== Problem to solve ==
In the listing below, start your output at the line with "Image resolution: width=498" and end it after the line with "Given: Open limespring5song", copying every line exactly.
● ● ● ●
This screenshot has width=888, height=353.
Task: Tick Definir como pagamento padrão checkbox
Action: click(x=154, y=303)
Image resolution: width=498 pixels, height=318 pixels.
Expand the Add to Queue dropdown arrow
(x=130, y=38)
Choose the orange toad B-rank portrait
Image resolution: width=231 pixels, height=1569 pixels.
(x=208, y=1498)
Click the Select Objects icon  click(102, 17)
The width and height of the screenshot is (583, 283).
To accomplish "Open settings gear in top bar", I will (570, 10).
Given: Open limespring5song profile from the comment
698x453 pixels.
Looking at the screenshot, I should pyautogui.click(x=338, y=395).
● ● ● ●
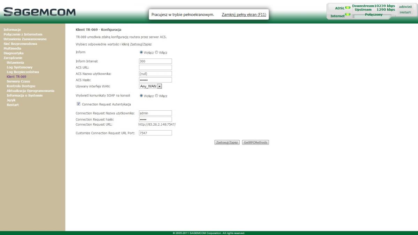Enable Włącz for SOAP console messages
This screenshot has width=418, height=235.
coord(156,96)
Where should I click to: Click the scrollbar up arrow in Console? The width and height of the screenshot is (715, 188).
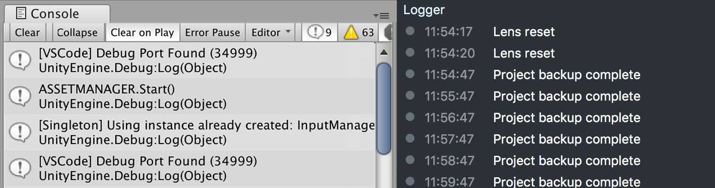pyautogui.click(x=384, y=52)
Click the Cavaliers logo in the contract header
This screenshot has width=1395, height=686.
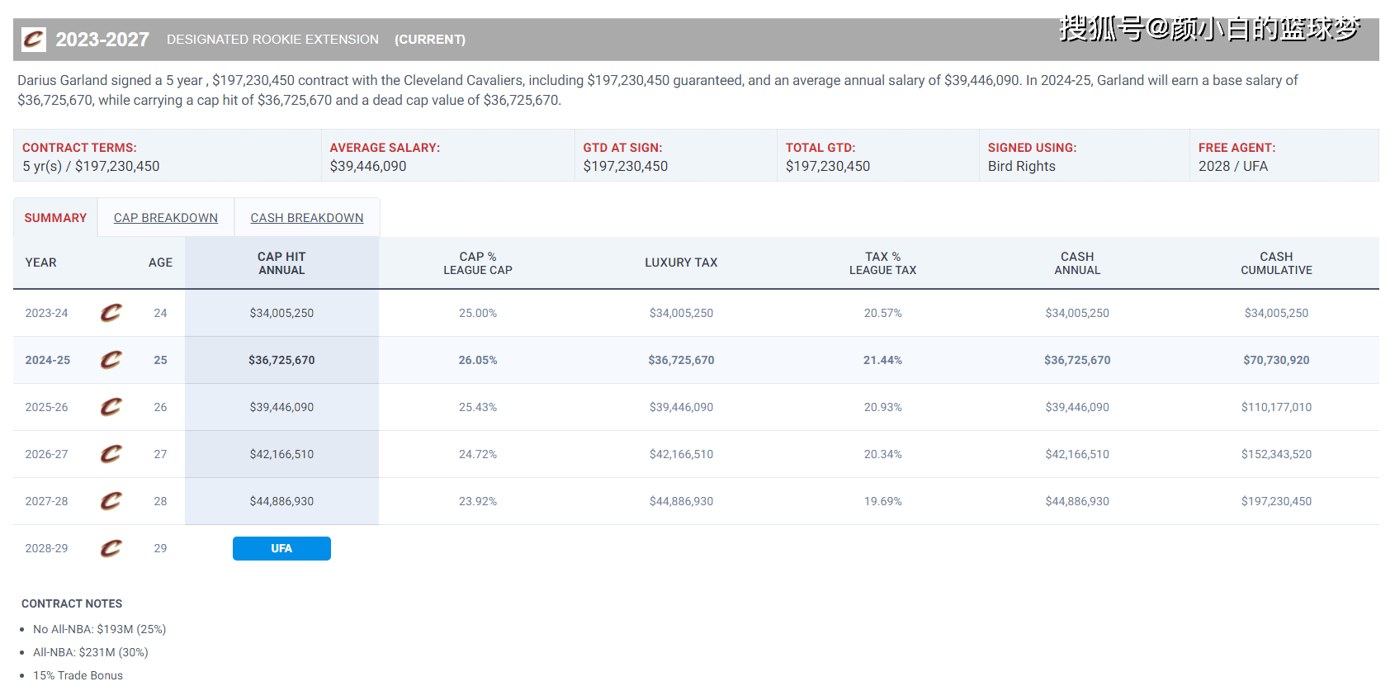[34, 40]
● ● ● ●
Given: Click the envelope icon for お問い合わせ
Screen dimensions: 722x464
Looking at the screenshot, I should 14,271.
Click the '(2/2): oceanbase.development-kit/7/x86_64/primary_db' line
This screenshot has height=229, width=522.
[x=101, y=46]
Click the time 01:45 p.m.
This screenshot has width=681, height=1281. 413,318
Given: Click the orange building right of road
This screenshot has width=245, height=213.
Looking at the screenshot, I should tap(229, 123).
● ● ● ●
== Solution to the exercise ==
Image resolution: width=498 pixels, height=318 pixels.
Expand the Add to Queue dropdown arrow
(x=130, y=38)
Choose the orange toad B-rank portrait
Image resolution: width=231 pixels, height=1569 pixels.
(x=208, y=1498)
Click the Select Objects icon  click(102, 17)
The width and height of the screenshot is (583, 283).
To accomplish "Open settings gear in top bar", I will (570, 10).
Given: Open limespring5song profile from the comment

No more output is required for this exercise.